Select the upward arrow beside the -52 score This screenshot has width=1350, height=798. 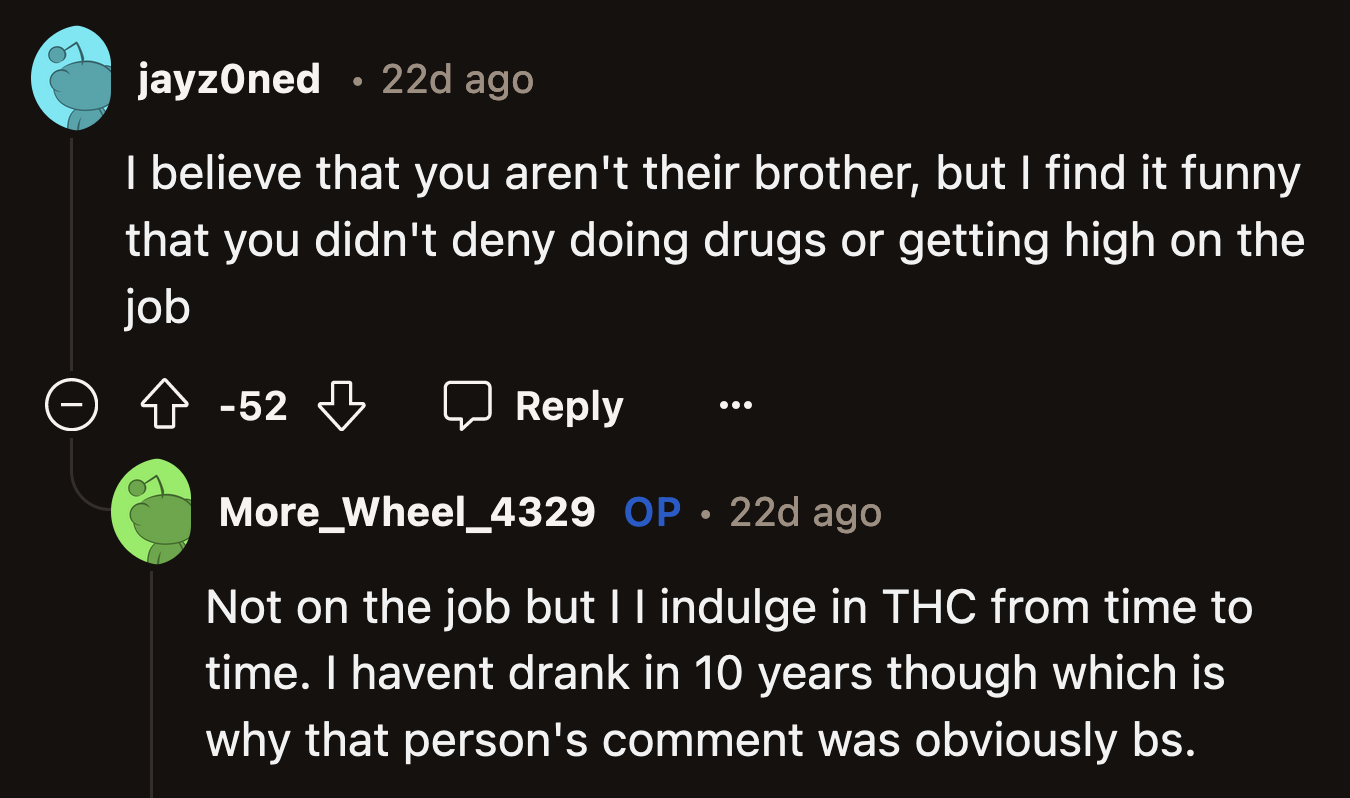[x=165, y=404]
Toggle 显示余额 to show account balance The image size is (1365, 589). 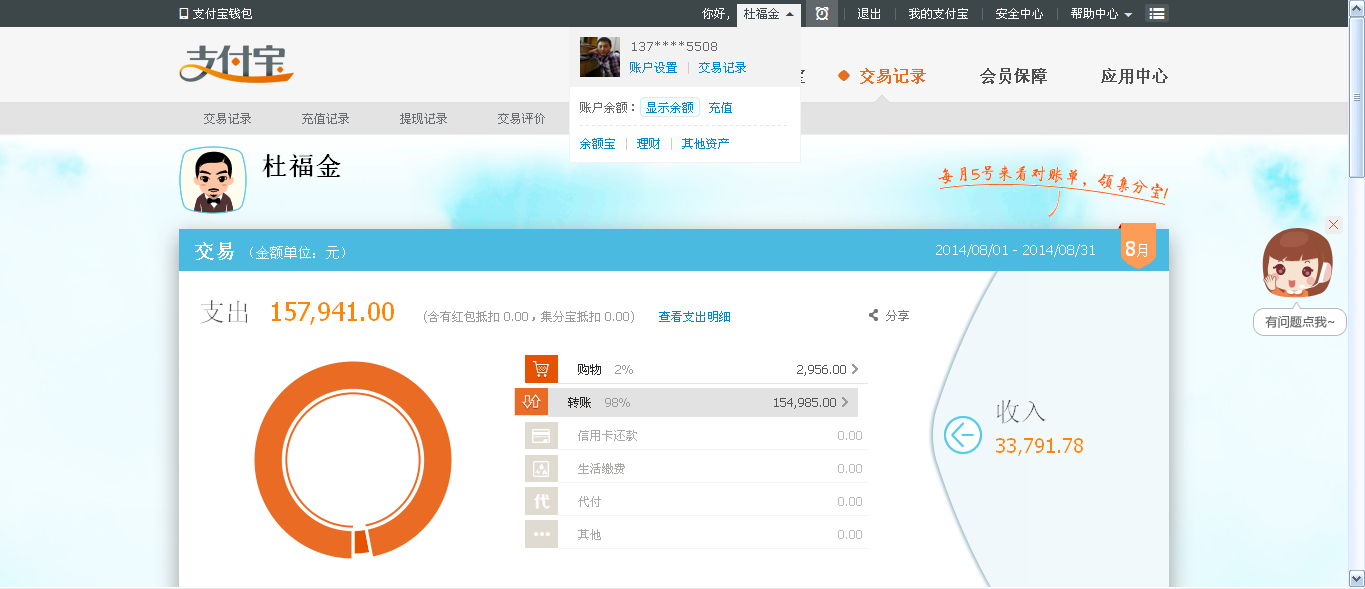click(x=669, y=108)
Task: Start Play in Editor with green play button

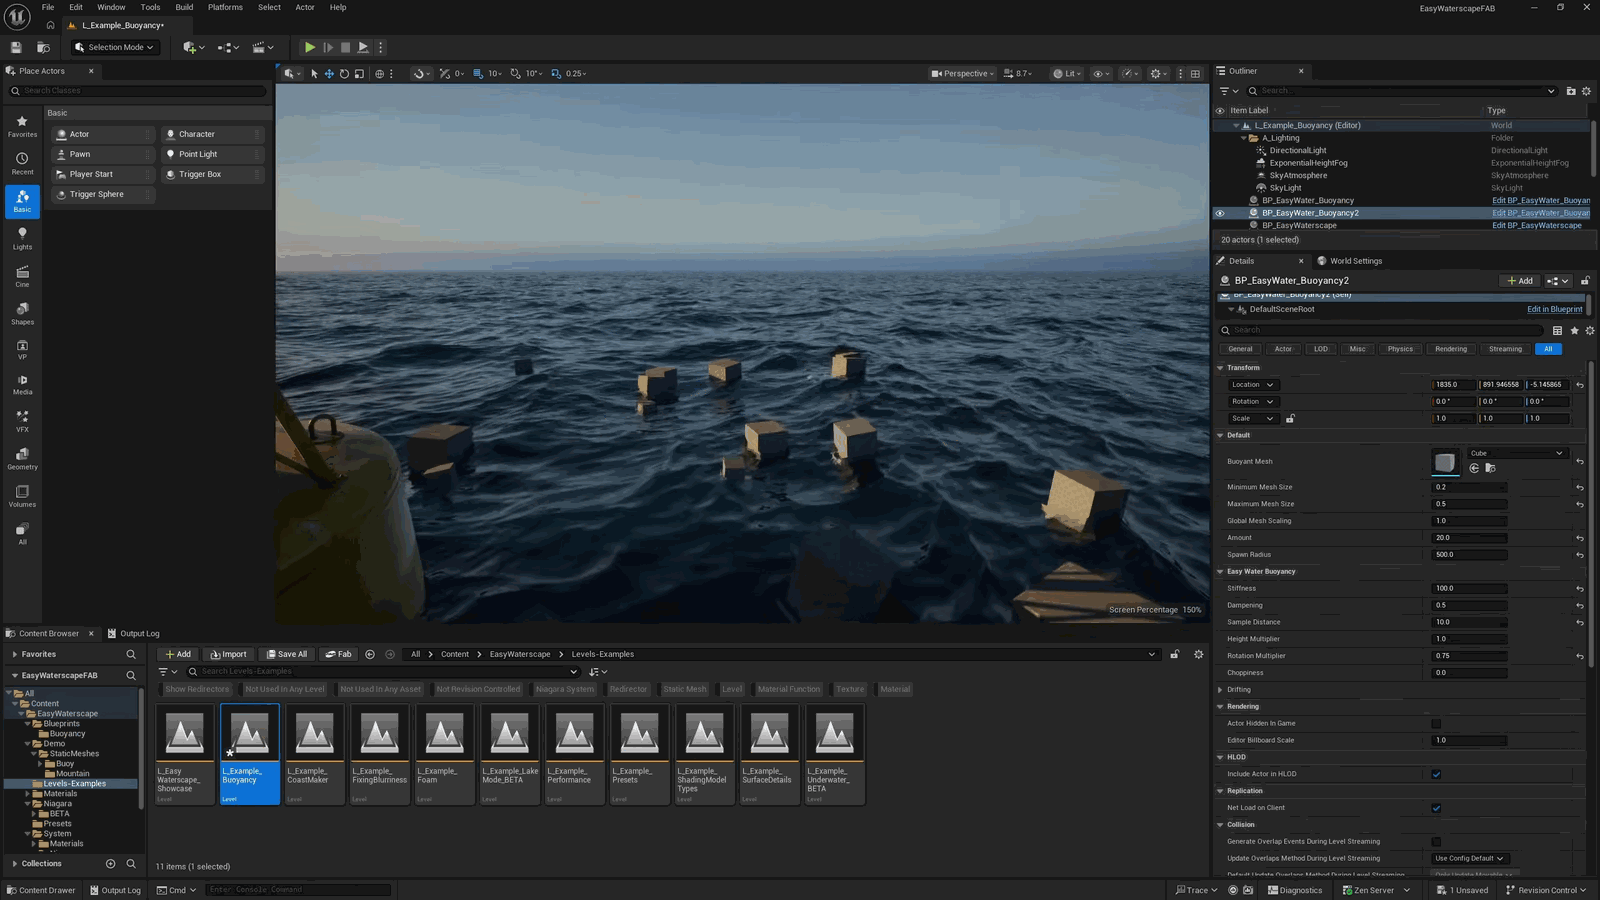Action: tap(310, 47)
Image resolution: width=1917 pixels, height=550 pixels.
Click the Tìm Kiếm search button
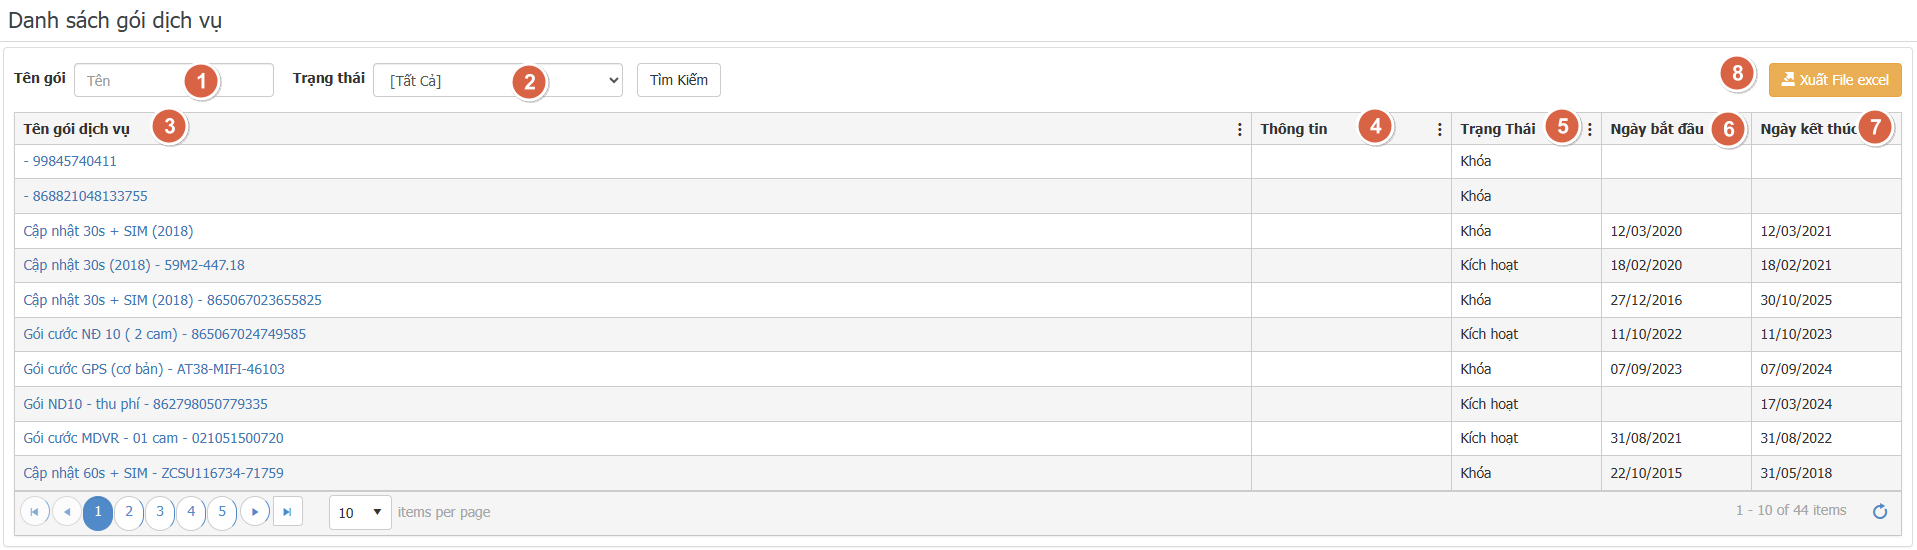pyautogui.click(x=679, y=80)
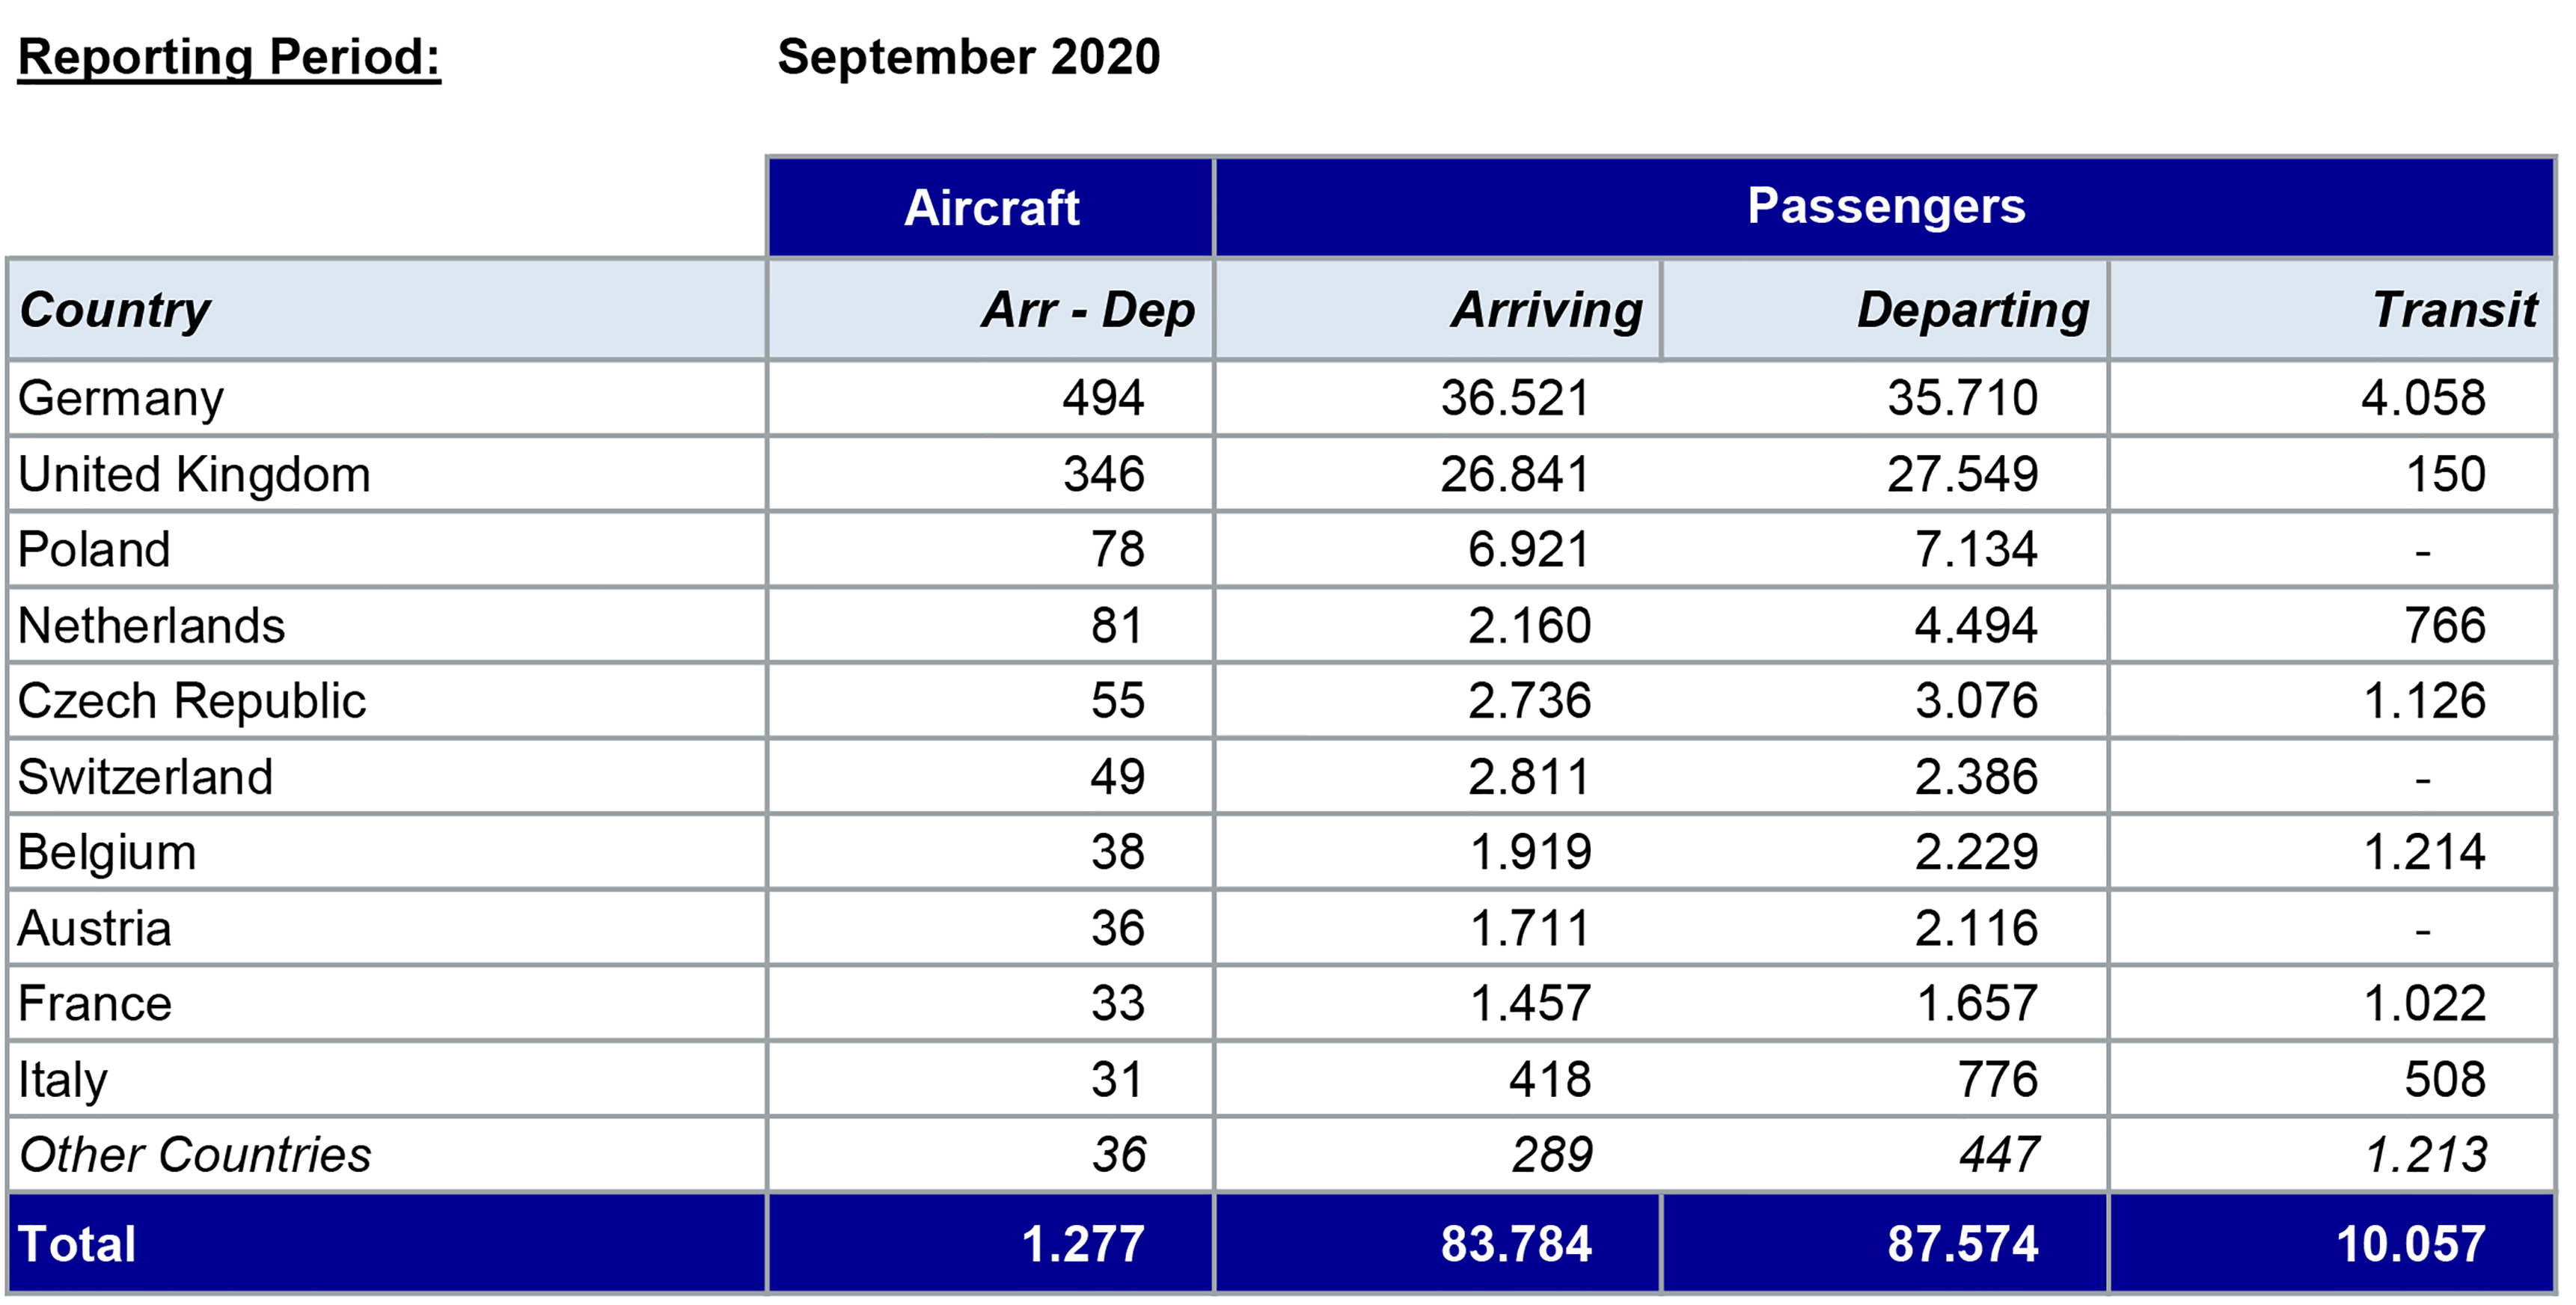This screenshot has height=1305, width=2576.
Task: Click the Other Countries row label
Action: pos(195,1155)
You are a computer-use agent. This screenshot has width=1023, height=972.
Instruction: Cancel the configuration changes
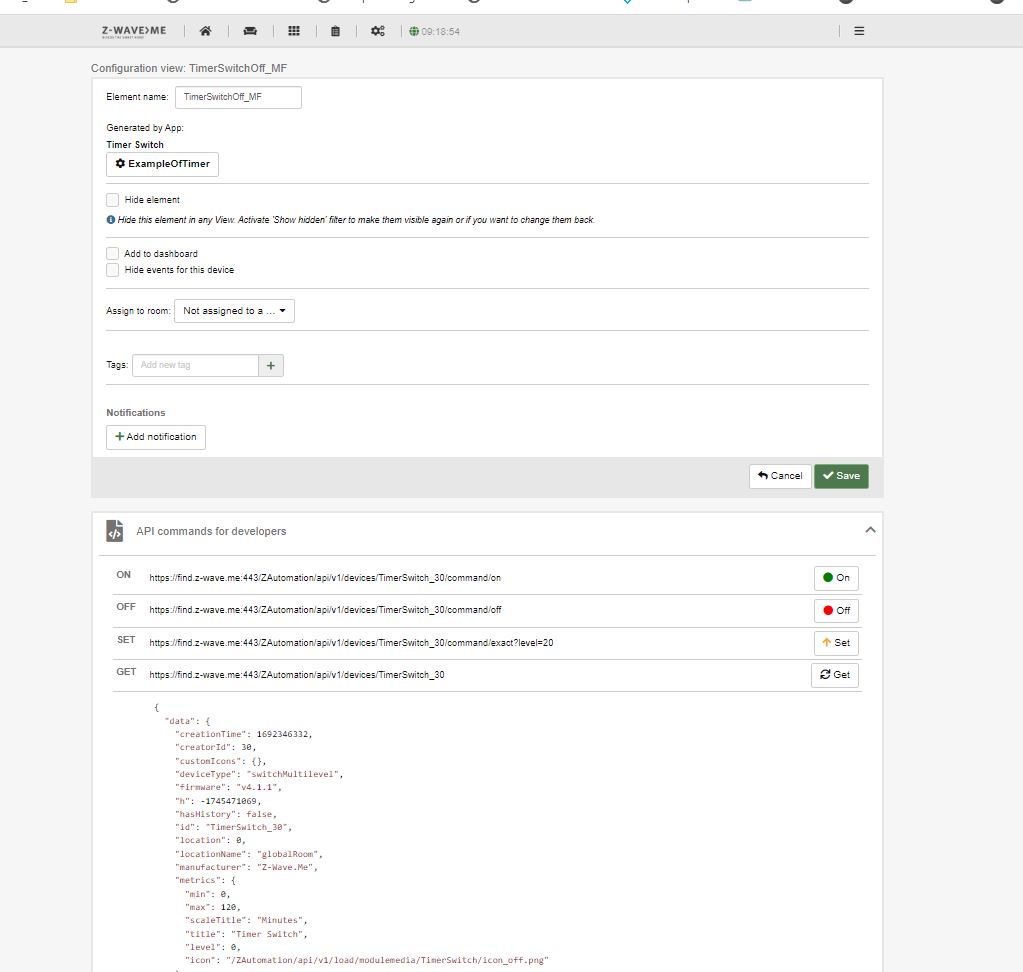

+++++

YOUR ASSIGNMENT: A verbatim copy is needed of the lines running from the line with "You are a computer-use" to the end of the data above, both included. Keep the pictures out of it.

ANSWER SECTION:
You are a computer-use agent. This screenshot has width=1023, height=972.
Instruction: Cancel the configuration changes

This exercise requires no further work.